**Task goal**
Only the lines from the one containing "Given: Click the git-dumper command name" through the one containing "The image size is (193, 292)." should be printed, exactly as they appear below, with both ends included.

[Pixel coordinate grounding data]
────────────────

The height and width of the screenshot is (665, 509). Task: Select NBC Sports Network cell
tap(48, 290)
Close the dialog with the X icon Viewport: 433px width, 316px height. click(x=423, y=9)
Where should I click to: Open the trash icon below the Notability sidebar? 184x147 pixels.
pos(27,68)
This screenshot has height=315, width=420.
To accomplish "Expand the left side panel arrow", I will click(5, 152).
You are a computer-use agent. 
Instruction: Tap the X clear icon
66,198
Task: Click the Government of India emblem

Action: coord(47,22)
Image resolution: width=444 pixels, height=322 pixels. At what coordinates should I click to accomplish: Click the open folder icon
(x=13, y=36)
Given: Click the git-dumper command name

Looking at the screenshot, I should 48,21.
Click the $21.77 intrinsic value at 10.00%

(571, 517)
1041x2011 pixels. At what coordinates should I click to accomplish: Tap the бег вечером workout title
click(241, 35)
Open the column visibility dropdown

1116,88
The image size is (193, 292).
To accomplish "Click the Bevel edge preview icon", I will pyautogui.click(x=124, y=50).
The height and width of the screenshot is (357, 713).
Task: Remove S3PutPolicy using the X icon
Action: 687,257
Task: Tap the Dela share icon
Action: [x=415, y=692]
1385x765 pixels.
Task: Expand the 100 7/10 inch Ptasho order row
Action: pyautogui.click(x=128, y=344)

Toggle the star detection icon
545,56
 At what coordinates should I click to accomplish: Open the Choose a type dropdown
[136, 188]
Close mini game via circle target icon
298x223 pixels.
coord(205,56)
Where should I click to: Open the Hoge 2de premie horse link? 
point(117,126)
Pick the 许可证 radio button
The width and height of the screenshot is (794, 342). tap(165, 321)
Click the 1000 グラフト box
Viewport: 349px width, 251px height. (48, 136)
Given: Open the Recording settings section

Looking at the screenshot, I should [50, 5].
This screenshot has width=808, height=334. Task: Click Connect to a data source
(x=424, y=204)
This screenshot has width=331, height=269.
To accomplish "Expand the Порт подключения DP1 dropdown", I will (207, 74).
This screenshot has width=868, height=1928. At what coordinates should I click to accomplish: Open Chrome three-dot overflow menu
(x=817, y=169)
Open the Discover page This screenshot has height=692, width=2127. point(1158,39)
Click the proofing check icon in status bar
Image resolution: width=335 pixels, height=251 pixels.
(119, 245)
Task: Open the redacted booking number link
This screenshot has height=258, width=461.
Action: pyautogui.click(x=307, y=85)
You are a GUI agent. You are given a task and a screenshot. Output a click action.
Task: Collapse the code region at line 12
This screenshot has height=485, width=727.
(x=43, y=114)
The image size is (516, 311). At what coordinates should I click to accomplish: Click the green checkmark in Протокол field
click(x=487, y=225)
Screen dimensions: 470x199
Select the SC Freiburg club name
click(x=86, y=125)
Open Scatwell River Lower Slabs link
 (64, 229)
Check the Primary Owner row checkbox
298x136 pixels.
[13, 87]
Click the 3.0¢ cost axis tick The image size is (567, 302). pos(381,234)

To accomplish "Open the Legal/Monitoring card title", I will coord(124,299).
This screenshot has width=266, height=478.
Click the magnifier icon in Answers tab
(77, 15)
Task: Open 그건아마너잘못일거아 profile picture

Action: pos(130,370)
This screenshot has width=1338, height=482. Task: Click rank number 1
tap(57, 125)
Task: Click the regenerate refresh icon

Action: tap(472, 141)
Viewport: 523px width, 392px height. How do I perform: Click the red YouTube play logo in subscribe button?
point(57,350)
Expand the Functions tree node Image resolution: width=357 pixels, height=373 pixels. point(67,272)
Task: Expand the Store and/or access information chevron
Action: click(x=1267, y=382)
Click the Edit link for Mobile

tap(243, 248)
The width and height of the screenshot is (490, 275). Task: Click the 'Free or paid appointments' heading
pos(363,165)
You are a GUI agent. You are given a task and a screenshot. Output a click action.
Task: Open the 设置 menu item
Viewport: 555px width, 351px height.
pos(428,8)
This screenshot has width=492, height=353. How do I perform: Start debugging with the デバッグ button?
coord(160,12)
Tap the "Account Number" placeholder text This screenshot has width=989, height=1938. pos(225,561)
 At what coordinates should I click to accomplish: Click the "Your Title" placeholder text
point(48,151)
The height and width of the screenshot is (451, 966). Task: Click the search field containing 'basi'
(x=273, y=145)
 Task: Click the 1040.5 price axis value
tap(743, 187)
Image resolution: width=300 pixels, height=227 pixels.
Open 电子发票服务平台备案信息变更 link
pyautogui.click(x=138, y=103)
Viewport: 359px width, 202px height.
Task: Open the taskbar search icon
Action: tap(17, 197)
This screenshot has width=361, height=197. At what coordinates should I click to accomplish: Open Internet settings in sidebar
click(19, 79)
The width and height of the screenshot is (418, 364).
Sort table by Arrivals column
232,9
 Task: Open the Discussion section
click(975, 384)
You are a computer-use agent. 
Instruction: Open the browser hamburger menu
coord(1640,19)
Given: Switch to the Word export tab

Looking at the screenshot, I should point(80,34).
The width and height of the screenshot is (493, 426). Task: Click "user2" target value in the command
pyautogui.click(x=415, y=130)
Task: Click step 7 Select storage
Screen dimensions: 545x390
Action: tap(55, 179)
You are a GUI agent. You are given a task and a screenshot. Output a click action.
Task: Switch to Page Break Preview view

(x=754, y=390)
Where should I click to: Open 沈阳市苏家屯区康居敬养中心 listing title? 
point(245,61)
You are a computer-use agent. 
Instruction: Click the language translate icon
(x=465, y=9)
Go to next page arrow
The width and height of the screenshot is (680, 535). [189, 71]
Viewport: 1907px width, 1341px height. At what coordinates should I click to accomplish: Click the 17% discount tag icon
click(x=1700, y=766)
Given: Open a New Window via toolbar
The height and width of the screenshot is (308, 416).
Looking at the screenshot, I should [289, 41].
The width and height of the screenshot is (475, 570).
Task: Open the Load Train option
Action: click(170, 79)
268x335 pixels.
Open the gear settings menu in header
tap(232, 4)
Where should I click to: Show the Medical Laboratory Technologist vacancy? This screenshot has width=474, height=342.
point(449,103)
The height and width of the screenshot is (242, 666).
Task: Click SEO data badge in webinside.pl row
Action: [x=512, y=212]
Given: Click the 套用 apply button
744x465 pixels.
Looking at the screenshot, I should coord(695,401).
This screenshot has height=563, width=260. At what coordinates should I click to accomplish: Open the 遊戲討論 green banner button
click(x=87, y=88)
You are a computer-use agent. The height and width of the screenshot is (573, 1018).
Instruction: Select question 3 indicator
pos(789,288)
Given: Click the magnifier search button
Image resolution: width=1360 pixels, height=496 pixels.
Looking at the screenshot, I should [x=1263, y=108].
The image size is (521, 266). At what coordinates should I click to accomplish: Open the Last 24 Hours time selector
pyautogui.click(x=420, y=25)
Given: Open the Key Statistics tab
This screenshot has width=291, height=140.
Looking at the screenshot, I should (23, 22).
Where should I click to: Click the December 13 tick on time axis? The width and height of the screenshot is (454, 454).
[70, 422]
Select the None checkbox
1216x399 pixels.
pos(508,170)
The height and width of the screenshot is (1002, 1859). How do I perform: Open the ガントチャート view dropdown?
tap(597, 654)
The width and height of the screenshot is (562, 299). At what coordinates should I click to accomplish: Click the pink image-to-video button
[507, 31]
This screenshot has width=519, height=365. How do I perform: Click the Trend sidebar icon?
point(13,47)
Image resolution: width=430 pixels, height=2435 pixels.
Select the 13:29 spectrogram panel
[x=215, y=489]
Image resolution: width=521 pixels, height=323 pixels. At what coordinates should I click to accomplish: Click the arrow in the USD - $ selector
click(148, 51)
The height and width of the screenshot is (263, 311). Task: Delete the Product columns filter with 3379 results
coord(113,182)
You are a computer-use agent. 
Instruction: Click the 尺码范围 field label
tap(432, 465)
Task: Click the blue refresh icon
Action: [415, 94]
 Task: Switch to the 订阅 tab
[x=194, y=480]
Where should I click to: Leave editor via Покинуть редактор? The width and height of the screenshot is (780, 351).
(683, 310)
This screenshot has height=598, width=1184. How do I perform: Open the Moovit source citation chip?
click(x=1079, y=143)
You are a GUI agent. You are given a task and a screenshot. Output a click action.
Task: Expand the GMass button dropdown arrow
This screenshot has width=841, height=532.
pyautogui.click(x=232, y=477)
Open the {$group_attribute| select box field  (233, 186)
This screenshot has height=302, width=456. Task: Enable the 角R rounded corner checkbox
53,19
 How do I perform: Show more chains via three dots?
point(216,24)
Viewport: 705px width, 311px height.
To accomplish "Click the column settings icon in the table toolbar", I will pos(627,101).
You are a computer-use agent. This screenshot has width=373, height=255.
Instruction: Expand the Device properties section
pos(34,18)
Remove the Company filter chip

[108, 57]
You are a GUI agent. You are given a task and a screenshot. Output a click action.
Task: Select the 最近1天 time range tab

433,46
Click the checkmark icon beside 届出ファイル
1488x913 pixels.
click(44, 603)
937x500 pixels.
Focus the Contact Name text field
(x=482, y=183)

────────────────

**Reply**
Given: Click the git-dumper command name

Looking at the screenshot, I should 48,21.
Click the $21.77 intrinsic value at 10.00%

(571, 517)
1041x2011 pixels. At what coordinates should I click to accomplish: Tap the бег вечером workout title
click(241, 35)
Open the column visibility dropdown

1116,88
The image size is (193, 292).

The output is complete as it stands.